Os segredos da maturidade cristã estão prontos para serem descobertos na Escritura por todos aqueles que o buscam. Há uma amplitude na Palavra de Deus que poucos de nós conseguem depreender, uma profundidade que raramente sondamos.
Nosso cristianismo é particularmente superficial. Nós empobrecemos com as concepções rasas e insatisfatórias que nutrimos a respeito dele. Hoje algumas pessoas falam de Cristo como se ele fosse uma espécie de remédio injetável que pudéssemos aplicar em nós mesmos e viajar para o mundo da fantasia quando nos sentíssemos deprimidos. Cristo, no entanto, não pode ser manipulado dessa forma. A igreja contemporânea parece ter uma compreensão estreita da grandeza de Jesus Cristo como Senhor da criação e Senhor da Igreja, diante de quem não podemos levantar o rosto do chão. Tampouco parecemos entender sua vitoria como é apresentada no Novo Testamento, com tudo a seus pés, de modo que, se nos unimos a Cristo, tudo também fica a nossos pés.

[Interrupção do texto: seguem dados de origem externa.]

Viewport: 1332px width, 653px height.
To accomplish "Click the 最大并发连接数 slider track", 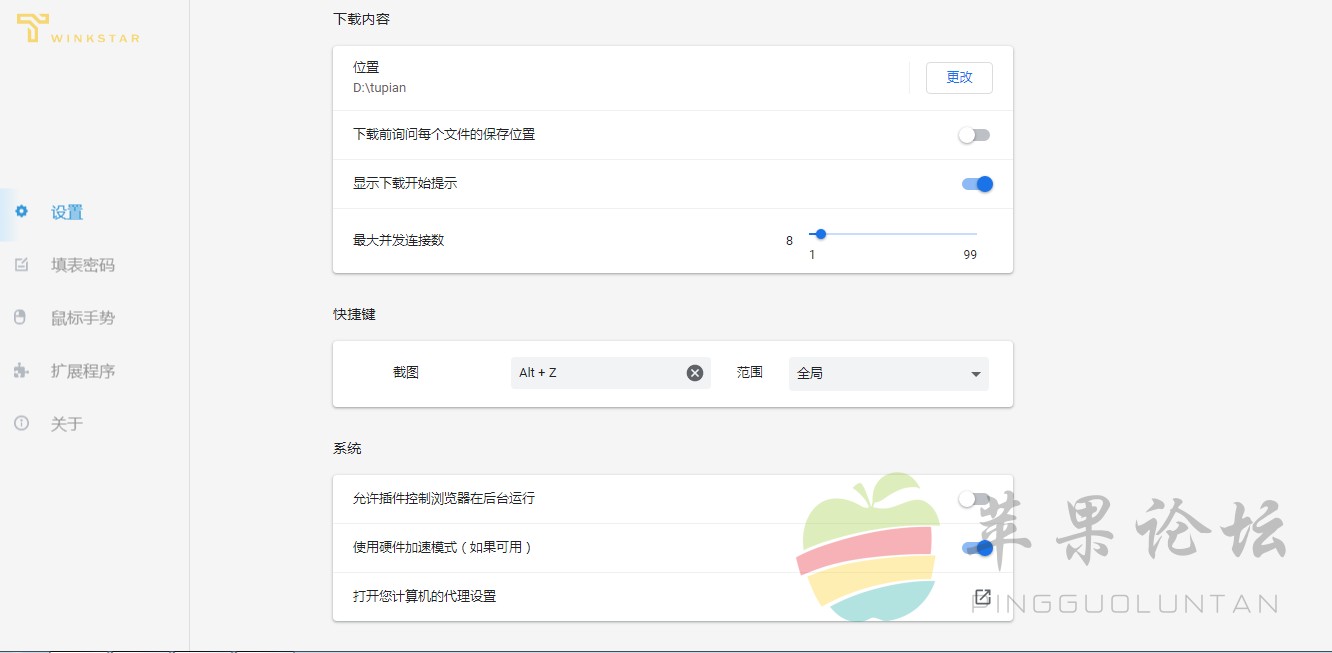I will [x=893, y=234].
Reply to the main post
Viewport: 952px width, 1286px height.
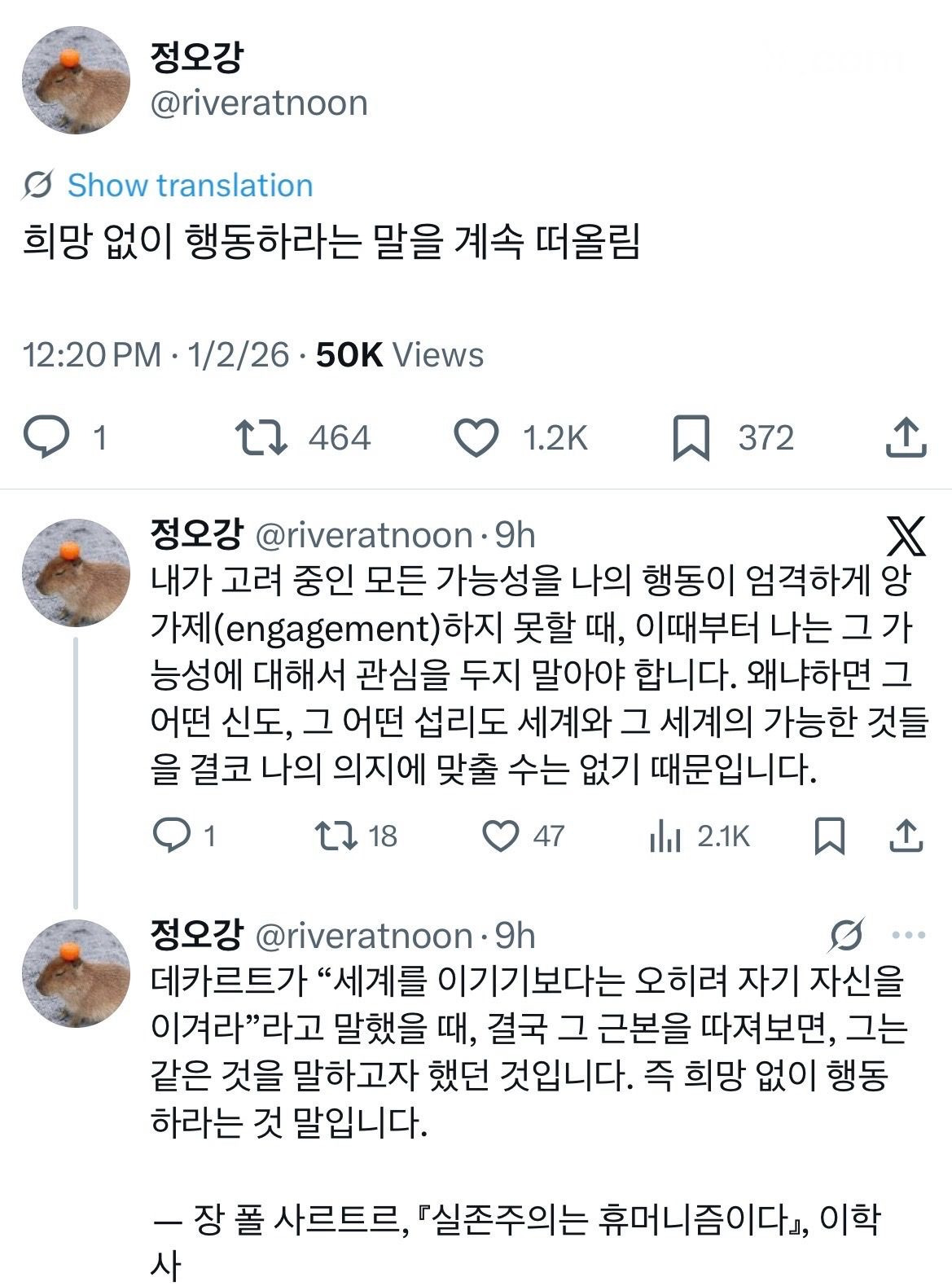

Parece-me que uma visão ampliada de Jesus Cristo é nossa maior necessidade hoje. Precisamos entendê-lo como o único em quem habita a plenitude de Deus e o único por quem podemos chegar a plenitude de vida (ICO 1.19; 2.9; 9.10). Há apenas um modo de adquirir concepções claras, verdadeiras, revigorantes e sublimes a respeito de Cristo, e esse modo é pela Bíblia. A Bíblia é o prisma através do qual a luz de Jesus Cristo decompõe-se em múltiplas e admiráveis cores. A Bíblia é um retrato de Jesus Cristo Temos que contemplá-lo com tamanha intensidade de desejo que (pela obra graciosa do Espirito Santo) ele se torne vivo para nós, encontre-se conosco e preencha-nos com ele mesmo.
Para apreender Jesus Cristo em sua totalidade é essencial compreender o cenário em que Deus o oferece a nós. Deus deu Cristo ao mundo em um contexto geográfico, histórico e teológico específicos. Em outras palavras, ele o mandou a um lugar específico (a Palestina), em determinado tempo (o apogeu dos séculos da história judaica) e em um arcabouço específico de verdade (aos poucos revelada e para sempre registrada na Bíblia).
A Bíblia não é, portanto, basicamente um livro de ciência, nem de literatura, nem de filosofia, mas de salvação.